----- SUPPLIED ENTRIES -----

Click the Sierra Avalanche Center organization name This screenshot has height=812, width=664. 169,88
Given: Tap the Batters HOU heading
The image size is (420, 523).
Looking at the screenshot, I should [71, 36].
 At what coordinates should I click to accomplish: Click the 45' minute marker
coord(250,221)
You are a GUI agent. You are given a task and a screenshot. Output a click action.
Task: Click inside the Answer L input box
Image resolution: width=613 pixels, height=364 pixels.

-----
----- SUPPLIED ENTRIES -----

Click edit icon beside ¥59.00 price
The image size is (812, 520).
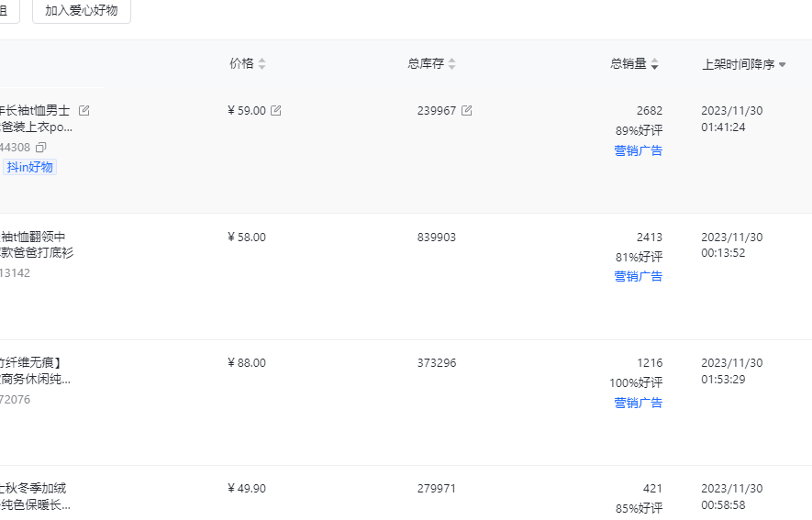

-----
----- SUPPLIED ENTRIES -----

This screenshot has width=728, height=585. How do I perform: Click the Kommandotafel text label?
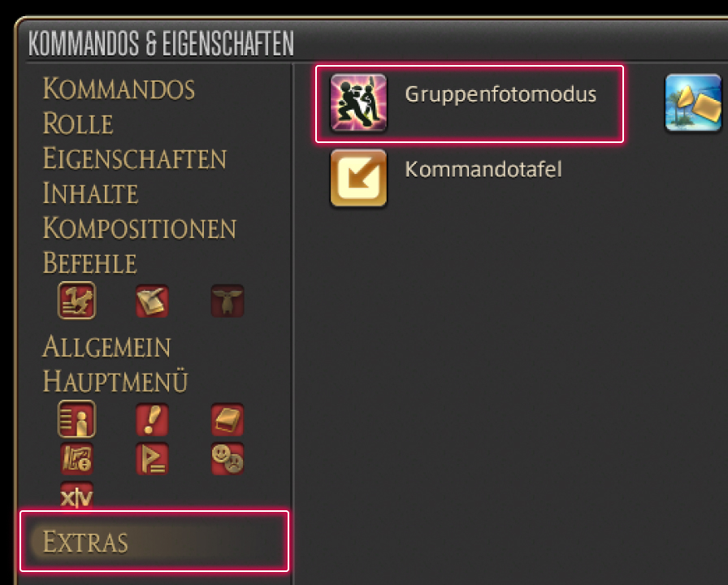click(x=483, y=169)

-----

_YOUR INSTRUCTIONS:_ Output the material above exactly, but only from the line that carries "Click the Sierra" through the line that carries "Image resolution: width=613".

_WORKED SOLUTION:_
Click the Sierra Avalanche Center organization name This screenshot has height=812, width=664. 169,88
Given: Tap the Batters HOU heading
The image size is (420, 523).
Looking at the screenshot, I should [71, 36].
 At what coordinates should I click to accomplish: Click the 45' minute marker
coord(250,221)
You are a GUI agent. You are given a task and a screenshot. Output a click action.
Task: Click inside the Answer L input box
Image resolution: width=613 pixels, height=364 pixels.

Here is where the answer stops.